----- DOCUMENT TEXT -----

Architecture
This document describes the technical architecture of the Cisco Virtual Kubelet Provider.
Overview
The Cisco Virtual Kubelet Provider implements the Virtual Kubelet provider interface, enabling Kubernetes to treat Cisco IOS-XE devices as compute nodes for container workloads.
Component Architecture
┌─────────────────────────────────────────────────────────────────-─────┐
│ Kubernetes Cluster │
│ ┌────────────────────────────────────────────────────────────────┐ │
│ │ API Server │ │
│ └─────────────────────────────┬──────────────────────────────────┘ │
│ │ │
│ ┌─────────────────────────────┴──────────────────────────────────┐ │
│ │ Virtual Kubelet Library │ │
│ │ ┌──────────────┐ ┌──────────────┐ ┌──────────────────────┐ │ │
│ │ │ Node │ │ Pod │ │ AppHostingProvider │ │ │
│ │ │ Controller │ │ Controller │ │ AppHostingNode │ │ │
│ │ └──────────────┘ └──────────────┘ └──────────┬───────────┘ │ │
│ │ │ │ │
│ │ ┌───────────────────────────────────────────────┴───────────┐ │ │
│ │ │ Driver Layer │ │ │
│ │ │ ┌─────────────────────────────────────────────────────┐ │ │ │
│ │ │ │ XEDriver (IOS-XE) │ │ │ │
│ │ │ │ ┌─────────────┐ ┌─────────────┐ ┌───────────────┐ │ │ │ │
│ │ │ │ │ App Hosting │ │ Pod │ │ RESTCONF │ │ │ │ │
│ │ │ │ │ Lifecycle │ │ Lifecycle │ │ Client │ │ │ │ │
│ │ │ │ └─────────────┘ └─────────────┘ └───────────────┘ │ │ │ │
│ │ │ └─────────────────────────────────────────────────────┘ │ │ │
│ │ └───────────────────────────────────────────────────────────┘ │ │
│ └─────────────────────────────────────────────────────────────────┘ │
└───────────────────────────────────────────────────────────────────────┘
│
│ RESTCONF/HTTPS
▼
┌───────────────────────────────────────────────────────────────────────┐
│ Cisco Catalyst 8000V (IOS-XE) │
│ ┌─────────────────────────────────────────────────────────────────┐ │
│ │ IOx Platform │ │
│ │ ┌───────────────┐ ┌───────────────┐ ┌───────────────────┐ │ │
│ │ │ Container 1 │ │ Container 2 │ │ Container N │ │ │
│ │ │ (app) │ │ (app) │ │ (app) │ │ │
│ │ └───────────────┘ └───────────────┘ └───────────────────┘ │ │
│ │ │ │ │
│ │ ┌────────────────────────┴─────────────────────────────────-─┐ │ │
│ │ │ VirtualPortGroup0 + DHCP Pool │ │ │
│ │ └────────────────────────────────────────────────────────────┘ │ │
│ └─────────────────────────────────────────────────────────────────┘ │
└───────────────────────────────────────────────────────────────────────┘
Core Components
AppHostingProvider
The main provider struct that implements the Virtual Kubelet nodeutil.Provider interface:
// internal/provider/provider.go
type AppHostingProvider struct {
ctx context.Context
deviceSpec *v1alpha1.DeviceSpec
driver drivers.CiscoKubernetesDeviceDriver
podsLister corev1listers.PodLister
configMapLister corev1listers.ConfigMapLister
secretLister corev1listers.SecretLister
serviceLister corev1listers.ServiceLister
}
Implemented Interface Methods:
CreatePod(ctx, pod)- Deploy container to deviceUpdatePod(ctx, pod)- Update container configurationDeletePod(ctx, pod)- Remove container from deviceGetPod(ctx, namespace, name)- Get pod with statusGetPodStatus(ctx, namespace, name)- Get pod status onlyGetPods(ctx)- List all pods on device
AppHostingNode
Implements the node.NodeProvider interface for node heartbeat management:
// internal/provider/provider.go
type AppHostingNode struct{}
func (a *AppHostingNode) Ping(ctx context.Context) error
func (a *AppHostingNode) NotifyNodeStatus(ctx context.Context, cb func(*v1.Node))

----- SUPPLIED MATERIAL -----

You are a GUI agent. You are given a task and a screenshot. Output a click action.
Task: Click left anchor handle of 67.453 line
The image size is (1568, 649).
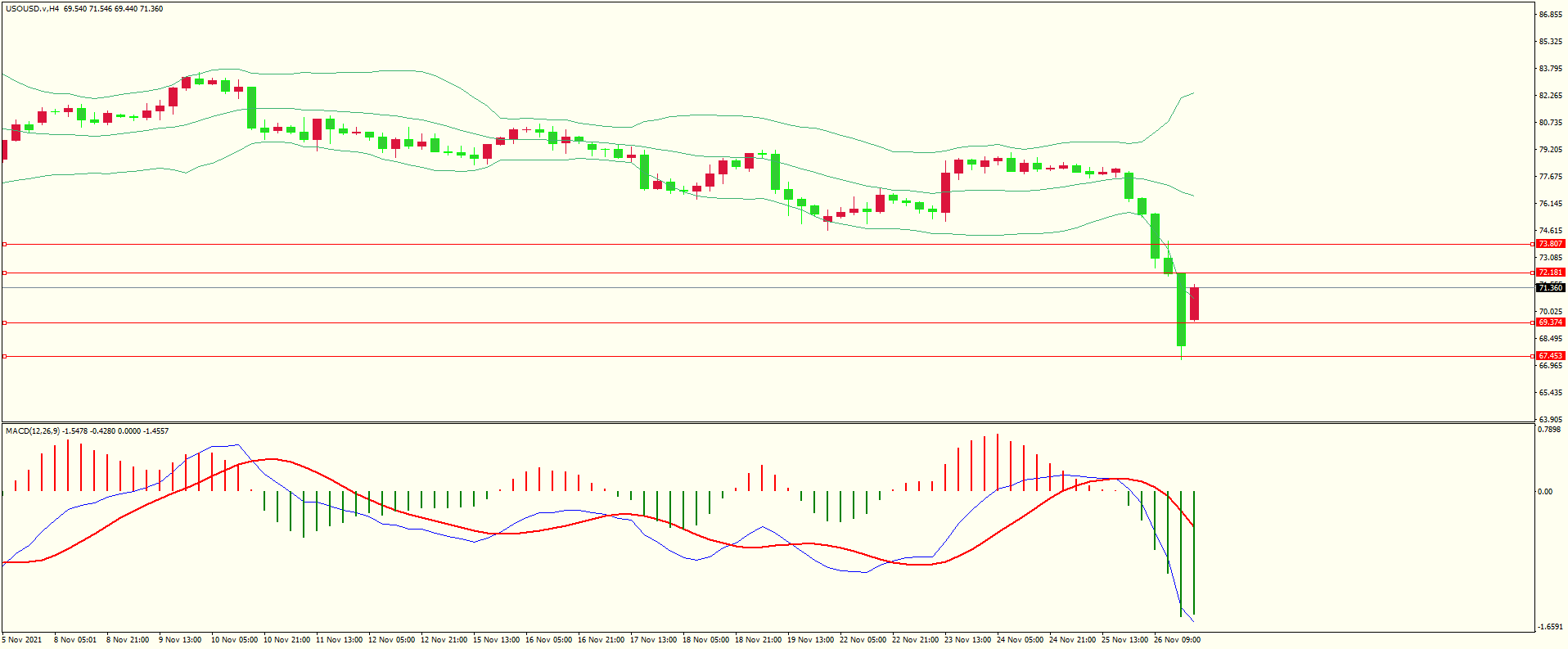(4, 356)
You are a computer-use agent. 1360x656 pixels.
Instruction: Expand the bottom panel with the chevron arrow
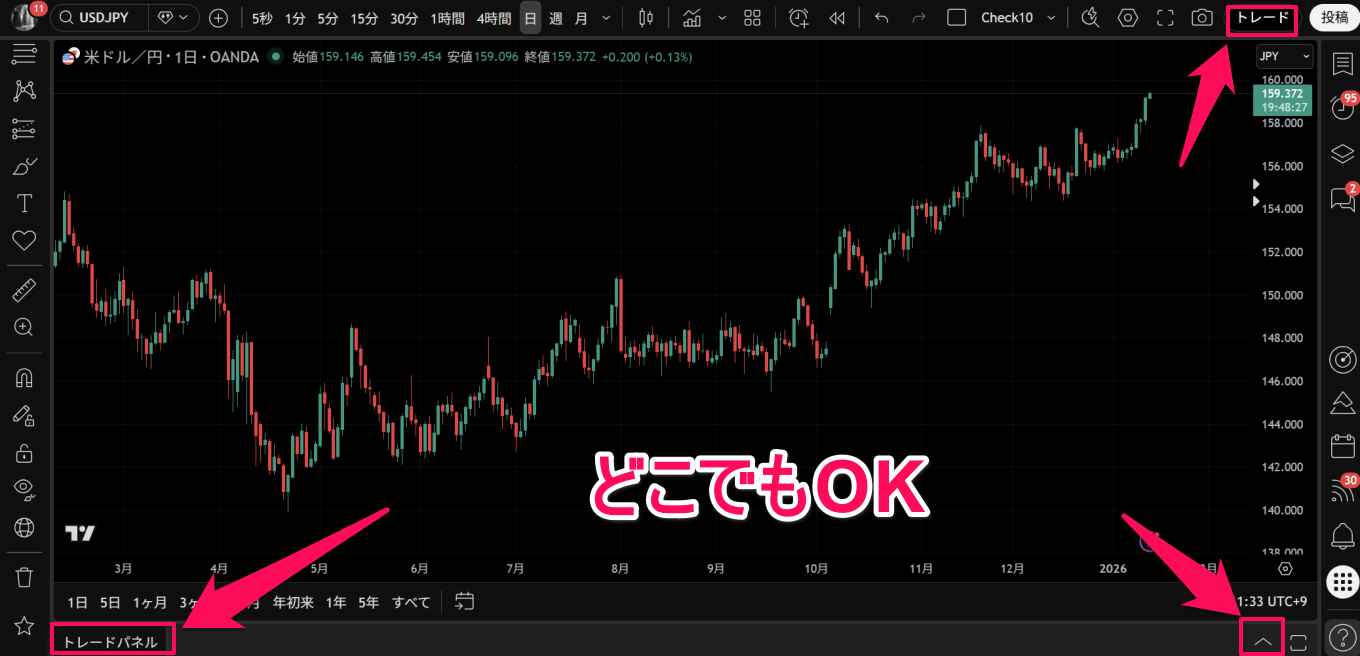(1262, 637)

-----

▸ **DIRECTIONS**:
a – In the architecture document, which protocol links the Kubernetes cluster to the Cisco Catalyst 8000V?
b – Using the architecture document, explain why the Cisco Virtual Kubelet Provider implements the Virtual Kubelet provider interface.
The records aren't needed for this work.

▸ **RESPONSES TO THE EXERCISE**:
a – RESTCONF over HTTPS.

b – The provider implements that interface so Kubernetes can treat Cisco IOS-XE devices as compute nodes. Those devices can then run container workloads.